Closed amin010 closed 2 years ago
Hi @amin010 - how did you build your venv?We have a note in the docs regarding this:
You must run the following commands in a similar Amazon Linux 2 environment with the same version of Python as you use in EMR Serverless, that is, Python 3.7.10 for EMR 6.6.0.
There's a sample Dockerfile in this repo that uses amazonlinux:2
as the base container image. Let me know!
I think you're right, I just used Python 3.7.10 and not Amazon Linux 2. The error message "No such file or directory" threw me off. Thanks.
Thanks for following up. I do think we need to make it more clear in the docs - I've had other folks run into similar issues.
Same error as @amin010 (not sure if emr unpacks the tar.gz in the correct folder) , then I packed it in a .zip, now I have
Cannot run program "./environment/bin/python3.9": error=13, Permission denied
Already followed the docker steps using amazonlinux:2
. Thanks
@StevenTollanis Based on your error message, it looks like you're using a different version of Python (3.9 vs 3.7). Can you provide the Dockerfile you used?
EMR Serverless can use a diff version of Python but it requires some additional steps.
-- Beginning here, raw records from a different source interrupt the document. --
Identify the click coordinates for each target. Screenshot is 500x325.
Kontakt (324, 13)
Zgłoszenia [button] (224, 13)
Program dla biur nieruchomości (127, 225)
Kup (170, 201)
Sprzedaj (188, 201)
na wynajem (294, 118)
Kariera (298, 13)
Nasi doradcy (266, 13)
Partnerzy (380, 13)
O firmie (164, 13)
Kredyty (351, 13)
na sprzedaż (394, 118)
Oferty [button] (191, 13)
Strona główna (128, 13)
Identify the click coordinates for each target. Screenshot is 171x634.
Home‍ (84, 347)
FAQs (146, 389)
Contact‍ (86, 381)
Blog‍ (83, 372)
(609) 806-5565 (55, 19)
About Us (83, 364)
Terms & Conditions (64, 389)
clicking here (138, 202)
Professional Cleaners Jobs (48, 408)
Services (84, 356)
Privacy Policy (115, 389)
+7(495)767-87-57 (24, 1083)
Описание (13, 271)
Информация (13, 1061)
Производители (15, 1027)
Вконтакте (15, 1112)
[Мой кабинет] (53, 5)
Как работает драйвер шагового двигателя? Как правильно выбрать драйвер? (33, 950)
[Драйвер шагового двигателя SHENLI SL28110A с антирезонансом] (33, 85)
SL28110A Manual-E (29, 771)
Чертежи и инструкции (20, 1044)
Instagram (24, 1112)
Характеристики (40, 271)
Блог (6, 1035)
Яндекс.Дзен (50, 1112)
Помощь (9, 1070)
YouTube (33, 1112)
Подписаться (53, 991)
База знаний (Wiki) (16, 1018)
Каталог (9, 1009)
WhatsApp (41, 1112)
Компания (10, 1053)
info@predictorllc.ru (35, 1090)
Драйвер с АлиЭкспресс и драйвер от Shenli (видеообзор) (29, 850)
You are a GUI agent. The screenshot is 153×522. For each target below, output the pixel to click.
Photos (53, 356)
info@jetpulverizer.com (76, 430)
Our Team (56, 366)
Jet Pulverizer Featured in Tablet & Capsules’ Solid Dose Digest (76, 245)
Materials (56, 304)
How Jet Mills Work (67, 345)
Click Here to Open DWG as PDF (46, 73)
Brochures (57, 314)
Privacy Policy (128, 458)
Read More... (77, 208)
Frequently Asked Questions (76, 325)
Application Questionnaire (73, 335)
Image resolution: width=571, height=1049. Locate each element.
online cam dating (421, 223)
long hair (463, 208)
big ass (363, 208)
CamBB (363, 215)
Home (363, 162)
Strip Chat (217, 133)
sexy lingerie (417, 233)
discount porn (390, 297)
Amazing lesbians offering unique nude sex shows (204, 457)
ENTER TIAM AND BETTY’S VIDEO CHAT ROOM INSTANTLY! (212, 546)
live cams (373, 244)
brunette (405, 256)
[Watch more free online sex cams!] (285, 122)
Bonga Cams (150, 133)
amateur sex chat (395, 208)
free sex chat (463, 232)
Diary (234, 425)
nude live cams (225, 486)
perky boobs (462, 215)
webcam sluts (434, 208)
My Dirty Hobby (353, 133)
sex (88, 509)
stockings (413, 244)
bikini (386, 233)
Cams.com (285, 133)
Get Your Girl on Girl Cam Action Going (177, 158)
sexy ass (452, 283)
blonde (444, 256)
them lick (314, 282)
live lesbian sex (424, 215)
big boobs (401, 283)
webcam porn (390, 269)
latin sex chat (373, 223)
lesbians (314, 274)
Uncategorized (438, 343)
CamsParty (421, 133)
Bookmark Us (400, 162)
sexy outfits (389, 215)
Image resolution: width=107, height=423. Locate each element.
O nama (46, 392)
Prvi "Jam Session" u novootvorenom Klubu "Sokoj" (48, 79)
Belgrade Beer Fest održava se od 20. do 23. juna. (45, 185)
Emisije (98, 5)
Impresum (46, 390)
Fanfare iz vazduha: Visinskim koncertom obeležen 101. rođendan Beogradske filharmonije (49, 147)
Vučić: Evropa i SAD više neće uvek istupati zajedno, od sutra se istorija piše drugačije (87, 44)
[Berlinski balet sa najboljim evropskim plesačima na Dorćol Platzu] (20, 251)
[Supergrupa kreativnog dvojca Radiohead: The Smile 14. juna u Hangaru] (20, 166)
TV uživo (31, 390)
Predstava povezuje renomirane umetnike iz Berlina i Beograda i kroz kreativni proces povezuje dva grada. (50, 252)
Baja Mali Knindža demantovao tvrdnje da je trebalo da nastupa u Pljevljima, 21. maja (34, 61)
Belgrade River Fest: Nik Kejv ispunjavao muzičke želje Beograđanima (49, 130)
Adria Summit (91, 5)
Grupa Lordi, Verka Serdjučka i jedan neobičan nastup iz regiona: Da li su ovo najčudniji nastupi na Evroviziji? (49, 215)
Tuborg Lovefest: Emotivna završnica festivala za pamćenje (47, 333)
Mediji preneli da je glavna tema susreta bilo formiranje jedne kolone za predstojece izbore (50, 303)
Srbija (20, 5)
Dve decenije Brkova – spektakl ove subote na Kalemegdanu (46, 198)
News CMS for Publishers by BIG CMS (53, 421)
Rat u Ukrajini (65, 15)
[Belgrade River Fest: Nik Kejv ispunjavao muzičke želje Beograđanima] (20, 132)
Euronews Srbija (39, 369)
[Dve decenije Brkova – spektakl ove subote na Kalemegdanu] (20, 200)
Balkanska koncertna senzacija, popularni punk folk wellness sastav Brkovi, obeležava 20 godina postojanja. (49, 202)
I also verified that the python3 version used in the amazonlinux:2
image is still 3.7.
Enter bash in the image
docker run --rm -it amazonlinux:2 /bin/bash
Install and check python version
yum install -y python3 && python 3 --version
Sample output
bash-4.2# python3 --version
Python 3.7.15
@dacort This is my Dockerfile
`FROM --platform=linux/amd64 amazonlinux:2 AS base
RUN yum install gcc openssl-devel bzip2-devel libffi-devel gzip make -y RUN yum install wget tar -y WORKDIR /opt RUN wget https://www.python.org/ftp/python/3.9.6/Python-3.9.6.tgz RUN tar xzf Python-3.9.6.tgz WORKDIR /opt/Python-3.9.6 RUN ./configure --enable-optimizations RUN make altinstall RUN rm -f /opt/Python-3.9.6.tgz
ENV VIRTUAL_ENV=/opt/venv RUN python3.9 -m venv $VIRTUAL_ENV ENV PATH="$VIRTUAL_ENV/bin:$PATH"
RUN python3.9 -m pip install --upgrade pip && \ python3.9 -m pip install \ boto3 pandas pyspark \ venv-pack==0.2.0
RUN mkdir /output && venv-pack -o /output/emr-python.tar.gz
FROM scratch AS export COPY --from=base /output/emr-python.tar.gz / `
@dacort Ok, gonna check the requires some additional steps. and try again first using tar.gz. Thanks
@StevenTollanis cool couple specific things to call out:
sparkSubmitParameters
when you run the job, specifically for the driverEnv (and maybe executorEnv) config items. @dacort I rebuilt my Dockerfile based on your custom Dockerfile, but it went back to the error I got the first time:
Cannot run program "./environment/bin/python": error=13, Permission denied
Weird thing still the only packed format that it could read was .zip. I think I'm going to try with the EMR base python version 3.7 to clear any doubts about compatibility. Did this custom examples worked for you?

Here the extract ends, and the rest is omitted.